## Provided material
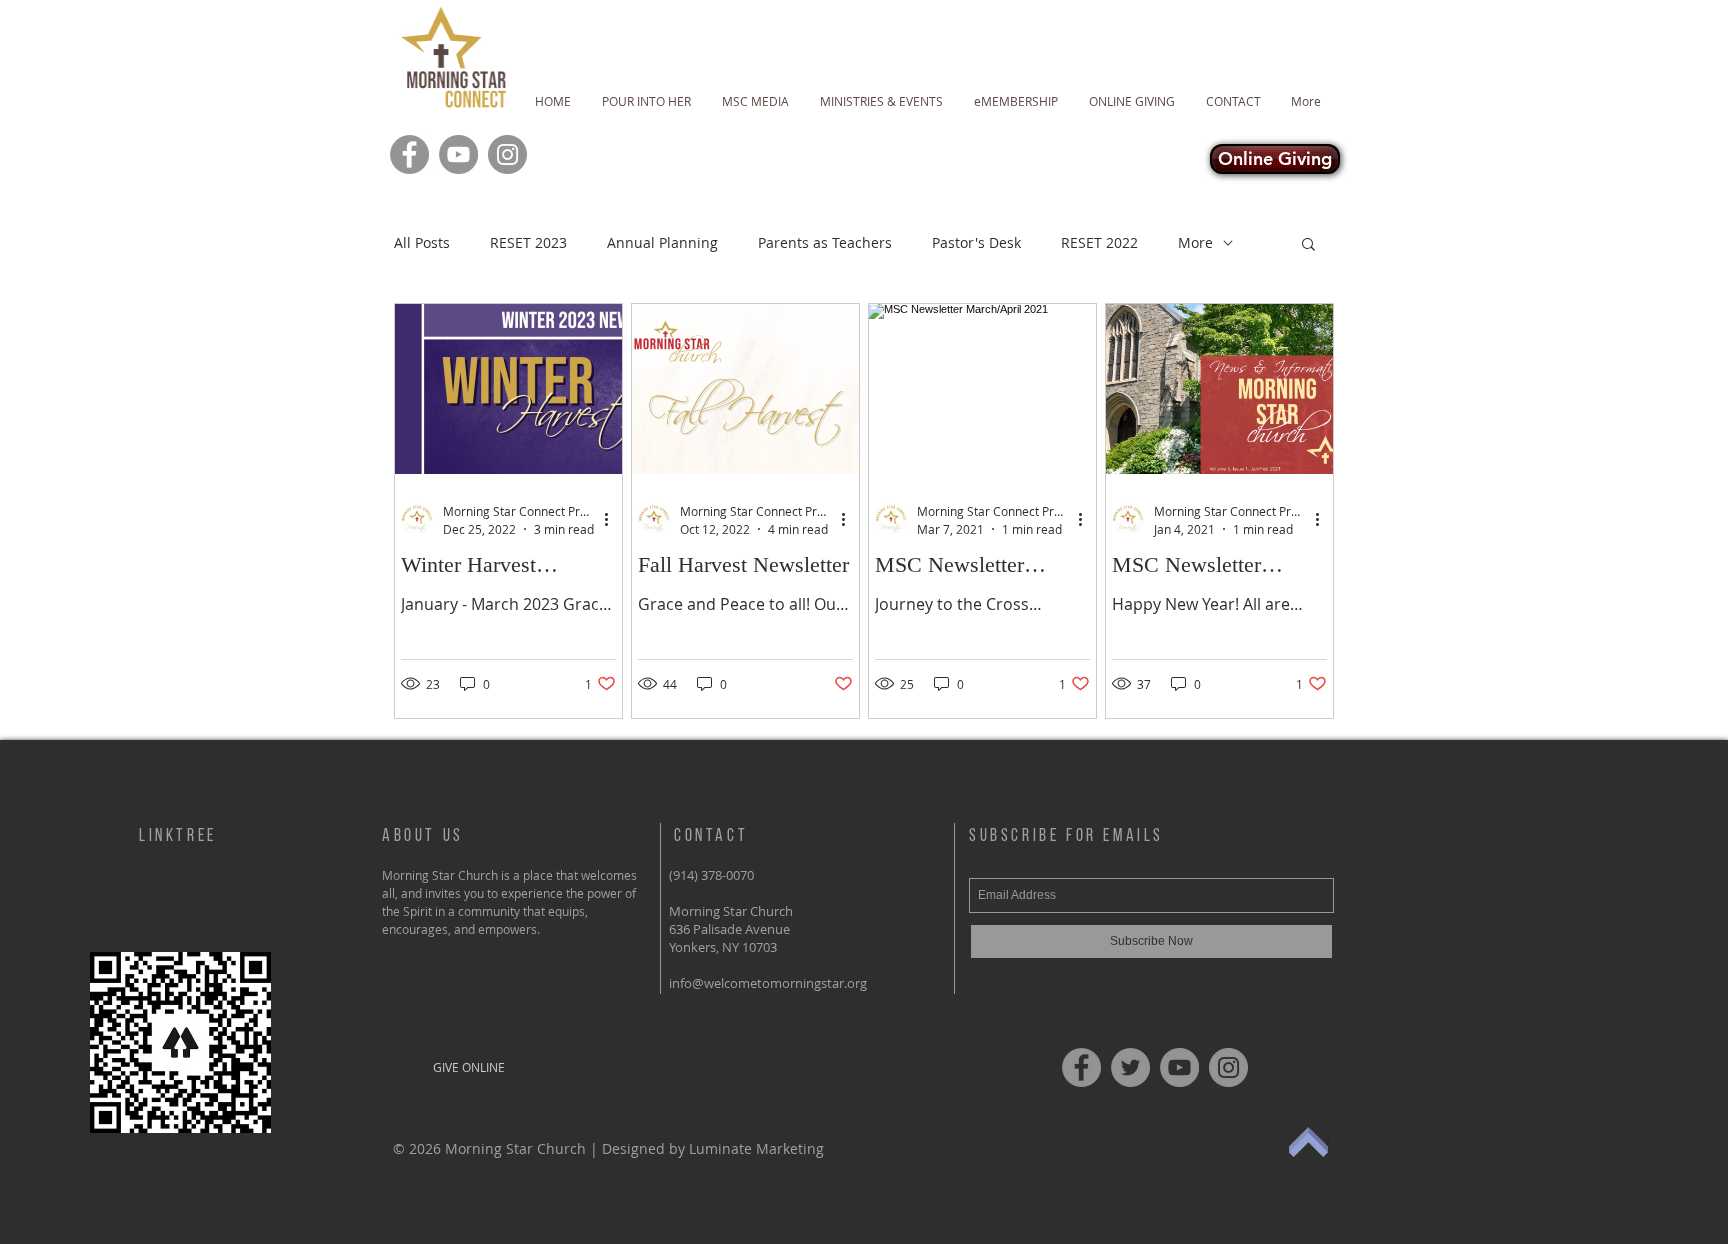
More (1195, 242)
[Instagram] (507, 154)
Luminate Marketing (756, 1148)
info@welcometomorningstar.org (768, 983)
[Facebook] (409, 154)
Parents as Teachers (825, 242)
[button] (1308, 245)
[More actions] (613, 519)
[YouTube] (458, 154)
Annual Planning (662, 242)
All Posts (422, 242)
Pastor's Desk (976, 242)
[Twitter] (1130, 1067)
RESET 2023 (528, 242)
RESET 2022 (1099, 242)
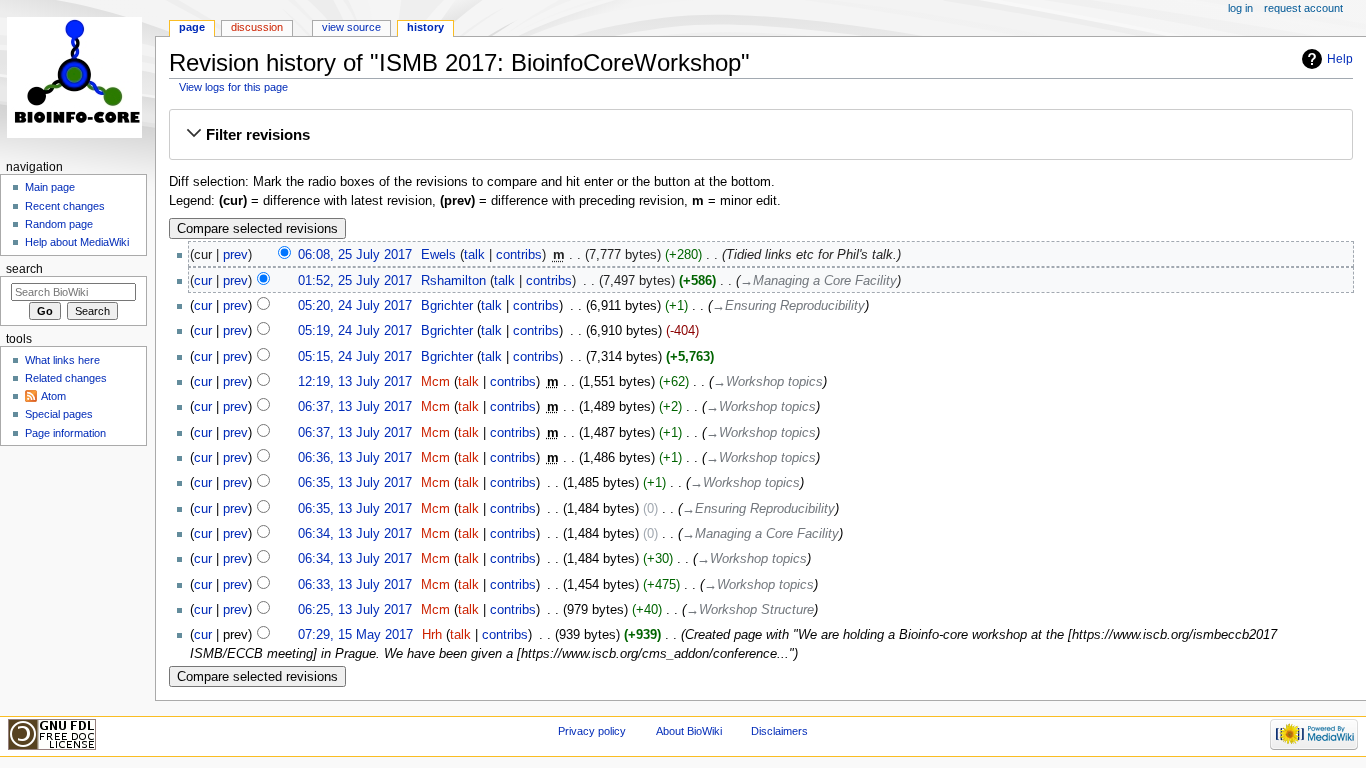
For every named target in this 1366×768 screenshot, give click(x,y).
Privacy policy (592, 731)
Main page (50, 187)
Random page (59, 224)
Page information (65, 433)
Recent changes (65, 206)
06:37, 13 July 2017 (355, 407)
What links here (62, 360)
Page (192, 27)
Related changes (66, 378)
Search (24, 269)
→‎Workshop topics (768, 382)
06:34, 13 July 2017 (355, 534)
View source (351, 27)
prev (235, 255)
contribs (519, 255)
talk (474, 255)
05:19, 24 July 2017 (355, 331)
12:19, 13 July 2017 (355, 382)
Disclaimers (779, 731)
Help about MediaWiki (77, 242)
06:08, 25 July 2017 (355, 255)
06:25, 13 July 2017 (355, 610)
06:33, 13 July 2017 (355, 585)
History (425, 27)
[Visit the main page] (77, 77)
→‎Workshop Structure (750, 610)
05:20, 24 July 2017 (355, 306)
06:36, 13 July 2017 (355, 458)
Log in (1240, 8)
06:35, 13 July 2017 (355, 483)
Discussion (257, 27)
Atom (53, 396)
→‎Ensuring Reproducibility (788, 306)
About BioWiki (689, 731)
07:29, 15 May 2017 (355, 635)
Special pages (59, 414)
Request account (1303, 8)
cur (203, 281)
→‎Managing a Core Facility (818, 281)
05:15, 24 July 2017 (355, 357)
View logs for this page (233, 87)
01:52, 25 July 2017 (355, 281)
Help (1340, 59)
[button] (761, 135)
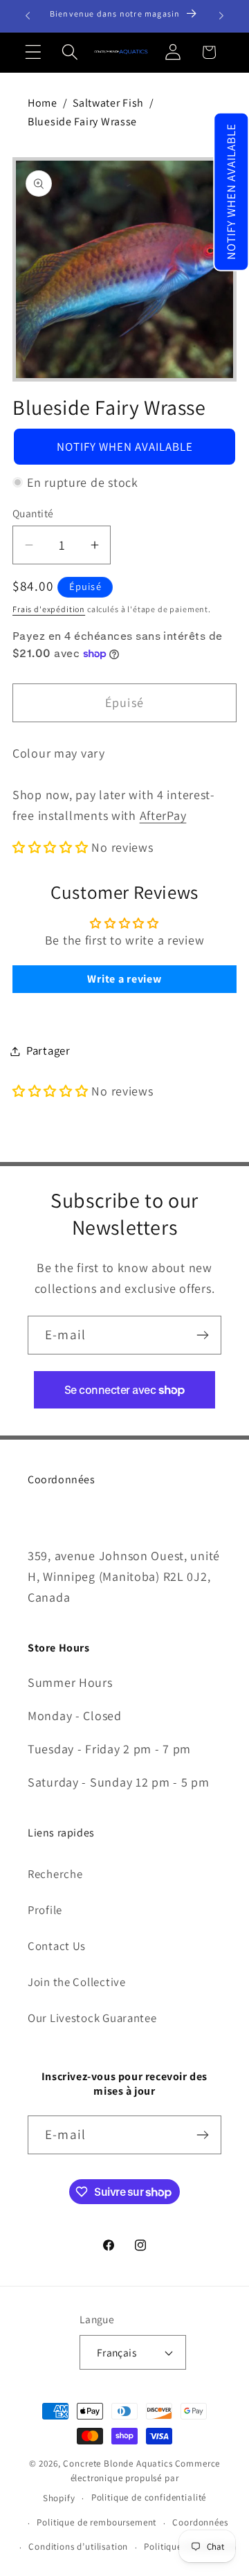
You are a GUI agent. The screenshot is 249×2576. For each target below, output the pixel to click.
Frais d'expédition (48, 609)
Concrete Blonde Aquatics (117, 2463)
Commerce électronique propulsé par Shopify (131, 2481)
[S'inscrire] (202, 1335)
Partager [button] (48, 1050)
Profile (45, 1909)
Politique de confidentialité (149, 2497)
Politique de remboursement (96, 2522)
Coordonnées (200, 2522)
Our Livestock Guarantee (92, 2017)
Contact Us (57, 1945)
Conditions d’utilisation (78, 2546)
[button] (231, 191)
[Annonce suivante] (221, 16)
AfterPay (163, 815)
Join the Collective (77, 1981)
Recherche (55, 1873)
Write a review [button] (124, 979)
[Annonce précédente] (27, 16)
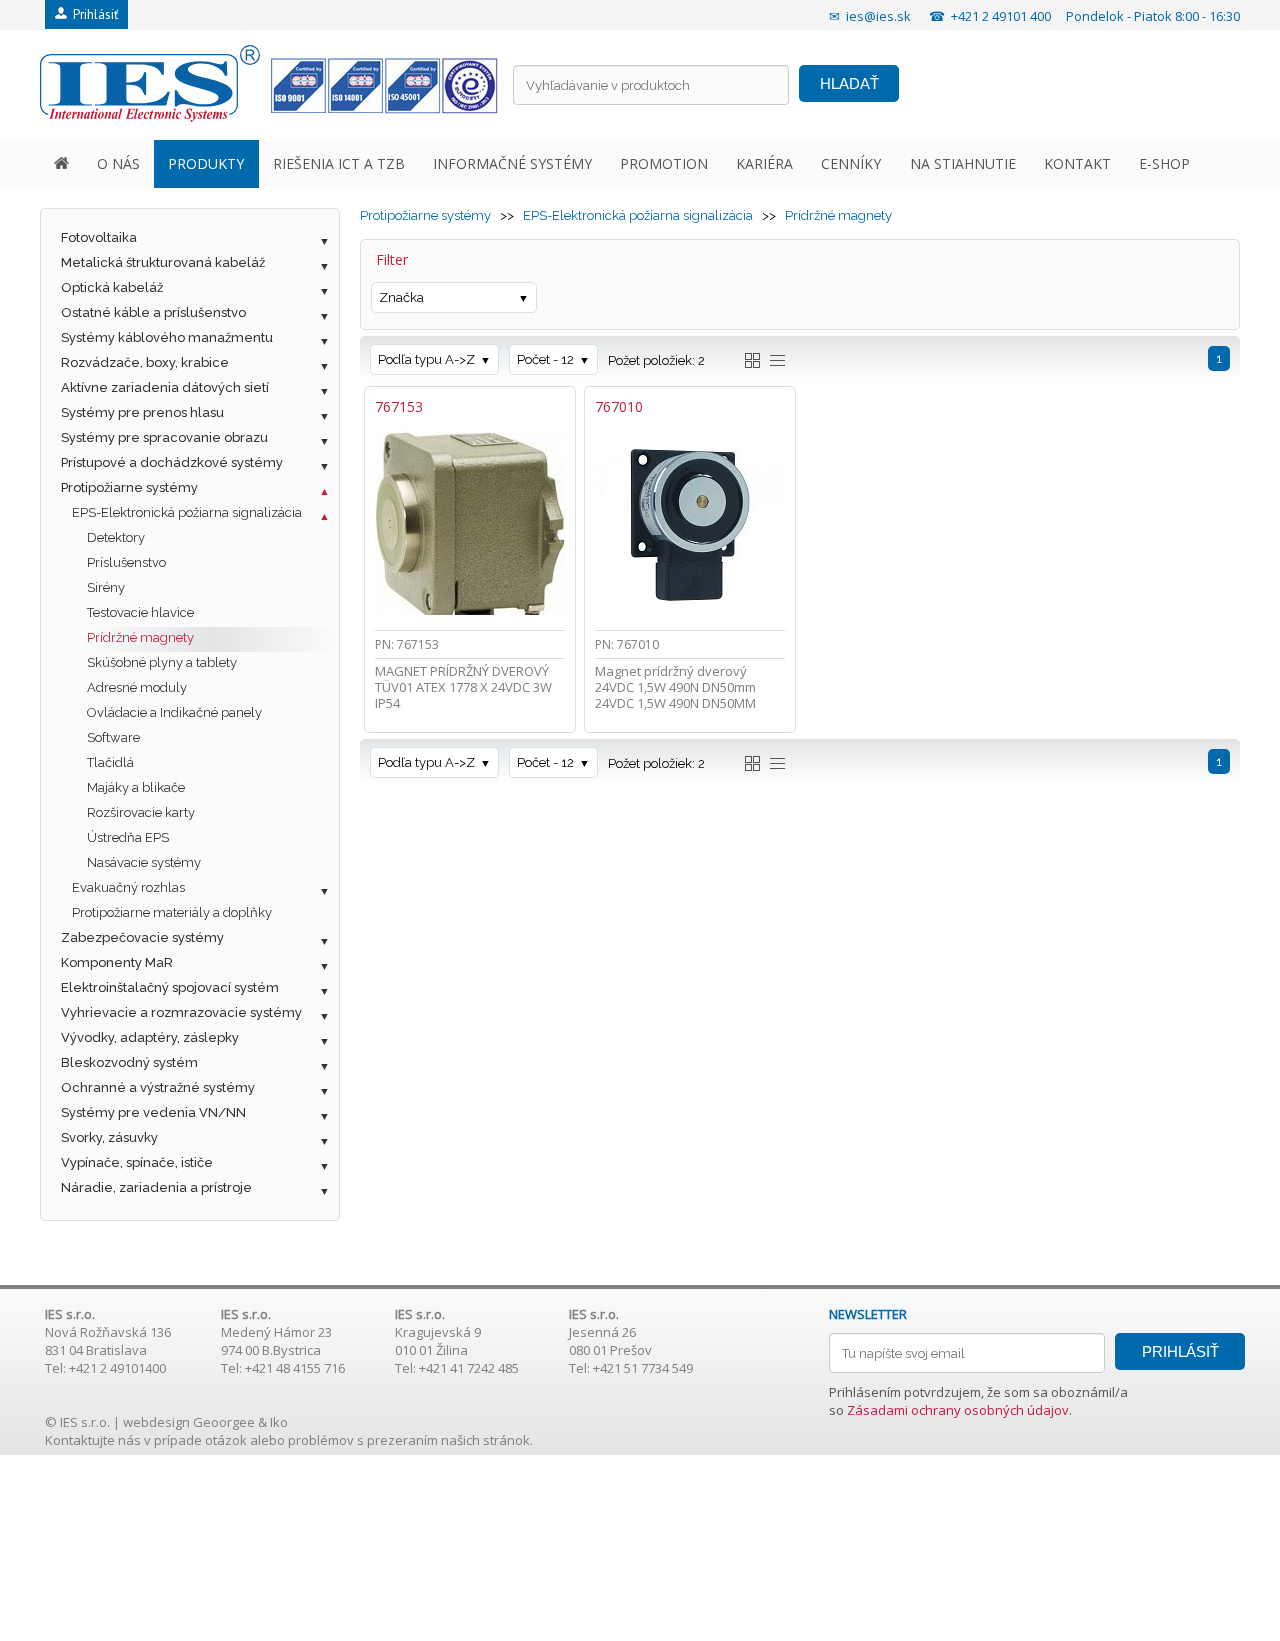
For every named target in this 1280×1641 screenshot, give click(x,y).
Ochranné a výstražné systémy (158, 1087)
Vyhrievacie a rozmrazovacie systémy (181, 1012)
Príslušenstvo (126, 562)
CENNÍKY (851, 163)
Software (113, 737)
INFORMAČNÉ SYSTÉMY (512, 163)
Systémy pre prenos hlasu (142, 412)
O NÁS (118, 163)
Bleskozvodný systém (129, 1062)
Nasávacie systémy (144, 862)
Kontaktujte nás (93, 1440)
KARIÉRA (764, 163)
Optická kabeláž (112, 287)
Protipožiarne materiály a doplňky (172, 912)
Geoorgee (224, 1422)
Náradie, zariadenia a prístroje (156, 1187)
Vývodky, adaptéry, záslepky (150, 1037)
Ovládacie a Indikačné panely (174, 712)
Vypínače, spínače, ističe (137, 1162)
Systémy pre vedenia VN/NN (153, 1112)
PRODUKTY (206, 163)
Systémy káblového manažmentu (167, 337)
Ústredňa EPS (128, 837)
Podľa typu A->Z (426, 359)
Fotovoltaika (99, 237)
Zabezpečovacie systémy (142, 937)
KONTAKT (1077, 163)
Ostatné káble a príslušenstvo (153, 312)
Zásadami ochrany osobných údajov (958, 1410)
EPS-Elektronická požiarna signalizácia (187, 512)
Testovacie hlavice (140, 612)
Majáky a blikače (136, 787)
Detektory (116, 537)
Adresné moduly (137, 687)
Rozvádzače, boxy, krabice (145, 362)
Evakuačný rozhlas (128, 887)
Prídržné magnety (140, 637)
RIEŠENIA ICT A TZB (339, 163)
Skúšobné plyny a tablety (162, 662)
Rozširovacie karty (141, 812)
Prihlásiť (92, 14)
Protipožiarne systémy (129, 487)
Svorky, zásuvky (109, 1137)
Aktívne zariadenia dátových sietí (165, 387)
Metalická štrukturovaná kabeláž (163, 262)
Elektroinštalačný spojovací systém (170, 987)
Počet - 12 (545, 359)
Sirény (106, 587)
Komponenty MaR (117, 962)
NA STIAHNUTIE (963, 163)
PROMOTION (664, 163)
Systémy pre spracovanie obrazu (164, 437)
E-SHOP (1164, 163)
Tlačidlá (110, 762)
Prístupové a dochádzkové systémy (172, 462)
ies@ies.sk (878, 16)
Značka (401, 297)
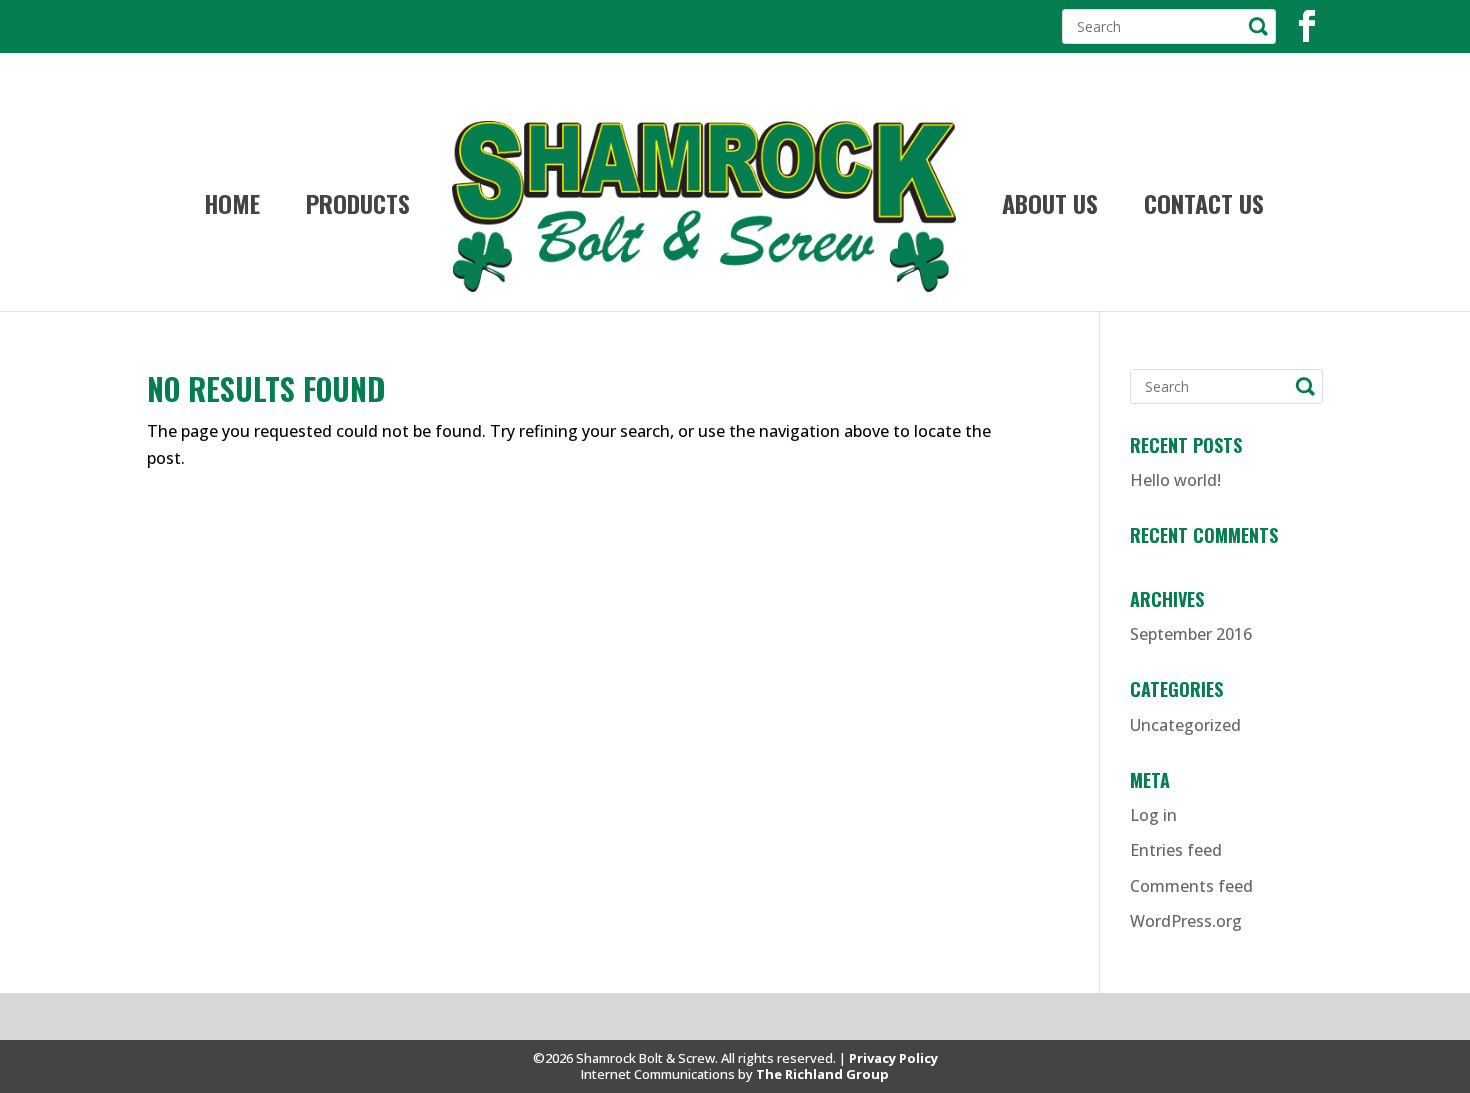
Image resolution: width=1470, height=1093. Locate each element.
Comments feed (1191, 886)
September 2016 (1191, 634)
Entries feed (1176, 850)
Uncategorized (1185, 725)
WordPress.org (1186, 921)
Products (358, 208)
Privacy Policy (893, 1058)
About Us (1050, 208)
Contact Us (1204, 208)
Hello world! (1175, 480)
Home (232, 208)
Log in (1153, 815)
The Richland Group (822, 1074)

## What is expected
Starting at the line containing "[button] (761, 135)" and stopping at the line containing "Profile (45, 1909)", output every line above exactly, both ends included, with pictures omitted.

## Exercise answer
[button] (761, 135)
You are a GUI agent. The screenshot is 249×2576. For each target below, output the pixel to click.
Frais d'expédition (48, 609)
Concrete Blonde Aquatics (117, 2463)
Commerce électronique propulsé par Shopify (131, 2481)
[S'inscrire] (202, 1335)
Partager [button] (48, 1050)
Profile (45, 1909)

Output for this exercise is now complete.